Mi chiamo Alberto Manieri e…

Interprete e traduttore della realtà

Mi chiamo Alberto Manieri, ho 27 anni e coltivo da anni la passione per l’ascolto delle persone. Nel tempo l’ascolto è diventato osservazione, rivelandosi un potente strumento di percezione della realtà.
All’università ho iniziato a studiare prima per fare l’infermiere, poi lo psicologo e nel frattempo facevo l’educatore: tutti percorsi  professionali nella relazione d’aiuto. Sì, in quegli ambiti, ne avevo da ascoltare, ma nessuno di questi era la mia strada.
Il mio primo percorso di studi al liceo, invece, è stato in lingue straniere. Solo dopo molto tempo ho compreso che quello che avevo imparato non era la conoscenza nozionistica delle lingue, ma la capacità di interpretare e tradurre la realtà attraverso segni e linguaggi diversi da quelli che siamo abituati a usare.

Questa passione si è tradotta dapprima, nel 2015, in Do it human, società di comunicazione e casa editrice fondata insieme Diego Leone, e nella quale ho lavorato fino alla fine del 2017. Ma quello che è il mio lavoro oggi, ha inizio molto tempo prima. Sono sempre stato affascinato dal futuro e dall’idea di poter conoscere i fatti in anteprima: poter sapere prima degli altri quando qualcosa di bello stava per accadere o poter fare qualcosa per evitare che qualcosa di meno bello accadesse. Era questo il mio sogno. Il futuro è qualcosa che incuriosisce molti, ma con il tempo ho iniziato a capire che conoscerlo semplicemente non è utile! Credo sia più utile e buono imparare a fidarsi delle proprie sensazioni e intuizioni, coltivare la fiducia nel proprio futuro e conoscersi per comprendere quali capacità e talenti siamo in grado di attivare per risolvere le situazioni che la vita ci riserva. A me personalmente non piace conoscere il futuro, mi piace crearlo! Ecco perché i Tarocchi, per me, oggi rappresentano uno strumento che permette di conoscere a fondo se stessi, non per indagare il futuro.

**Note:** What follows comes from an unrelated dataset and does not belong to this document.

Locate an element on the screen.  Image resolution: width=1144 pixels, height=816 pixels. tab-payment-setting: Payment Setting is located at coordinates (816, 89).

Un sogno divenuto realtà: a fine giugno 2017 prendo coraggio e decido finalmente di iniziare un lavoro di divulgazione e di informazione per far conoscere un approccio filosofico ai Tarocchi, diverso dalla cartomanzia, e apro la pagina Facebook  “Tarocchi della realtà”. Oggi è questo il mio lavoro a tempo pieno!

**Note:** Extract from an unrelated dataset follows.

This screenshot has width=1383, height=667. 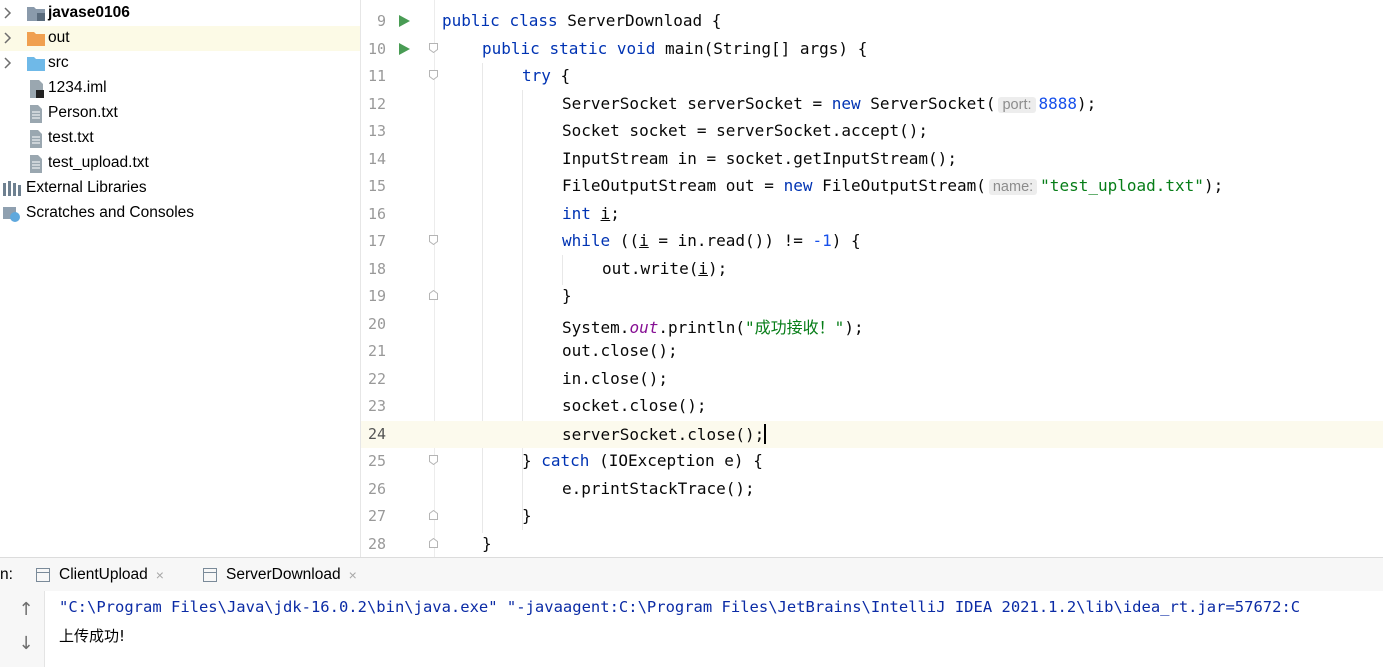 I want to click on code-line: 23 socket.close();, so click(x=872, y=407).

Tarocchi: come tutto ebbe inizio

Com’è iniziata la mia passione per i Tarocchi? Nel 2010 avevo un mazzo di carte in mano, molto diverso da quelli che vedevo in TV o sui giornali e mi sono detto: giochiamo! Chiedevo alle persone, degli sconosciuti, di pescare delle carte e traducevo le immagini che vedevo in poche parole. Non so come, ma più ci giocavo più dicevo cose sensate… per gli altri! Da quel momento ho iniziato a coltivare questa passione. Ho ricercato e incontrato molti insegnanti sul mio percorso, ho studiato diverse discipline e soprattutto ho incontrato persone che mi hanno motivato a seguire questa strada, mi hanno aiutato a credere in me stesso. Più che dello studio dei Tarocchi, negli anni mi sono innamorato del processo che permette alle persone di leggerli, di interpretarli e di trarre informazioni precise e utili per se stessi e per gli altri.

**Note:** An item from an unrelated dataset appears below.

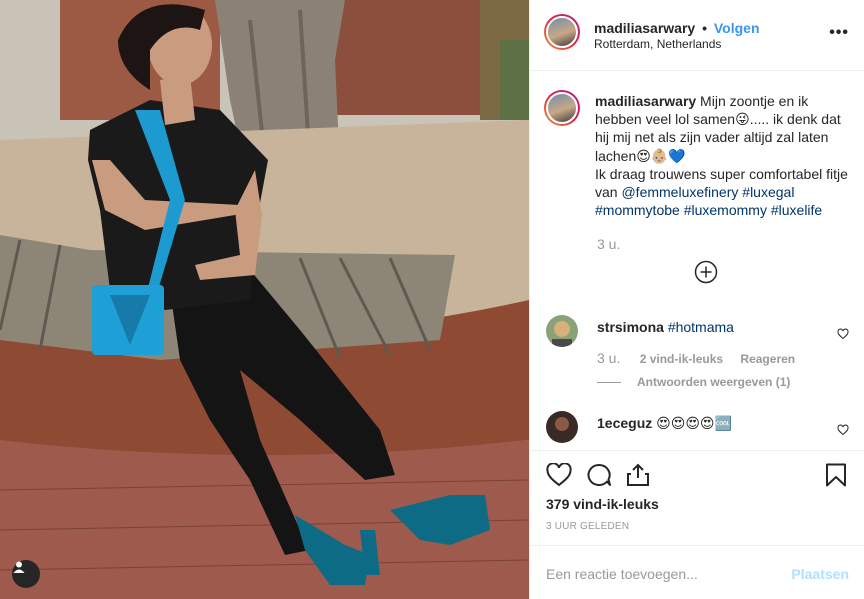  I want to click on caption-avatar, so click(562, 108).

Ho anche conosciuto molte persone in grado di leggere il futuro o di predirlo, ma mi sono sempre chiesto, perché? A cosa serve sapere cosa ci riserva il futuro?

Poi ho incontrato Alejandro Jodorowsky che, tra le altre cose, ha contribuito insieme al mastro cartaio Philippe Camoine al restauro degli autentici Tarocchi di Marsiglia, il mazzo che utilizzo tutt’ora per le mie letture. Alejandro, durante una classe di Tarocchi, rispose alla domanda di un allievo, in maniera molto semplice: “Non so dirti quando ti sposerai, ma posso dirti perché finora non ti sei sposato!”. Illuminazione!
Quando prendi un seme e lo pianti nel tuo giardino, non passi il tempo a chiederti quale bellissima pianta potrà diventare, ma dedichi del tempo a nutrire il terreno e dargli acqua a sufficienza perché possa crescere e possa vedere il risultato con i tuoi occhi. Questa visione dei Tarocchi mi dato l’opportunità di acquisire sempre più fiducia in questo strumento, riportandolo alla sua funzione utile, buona e pratica.

Durante una lettura di Tarocchi mi sento onorato, come se l’altro mi avesse invitato a entrare nella sua dimora, portandomi a visitare quelle stanze che vuole scoprire, conoscere e migliorare. Il mio approccio ai Tarocchi si potrebbe racchiudere in tre parole chiave: curiosità, intuizione fiducia.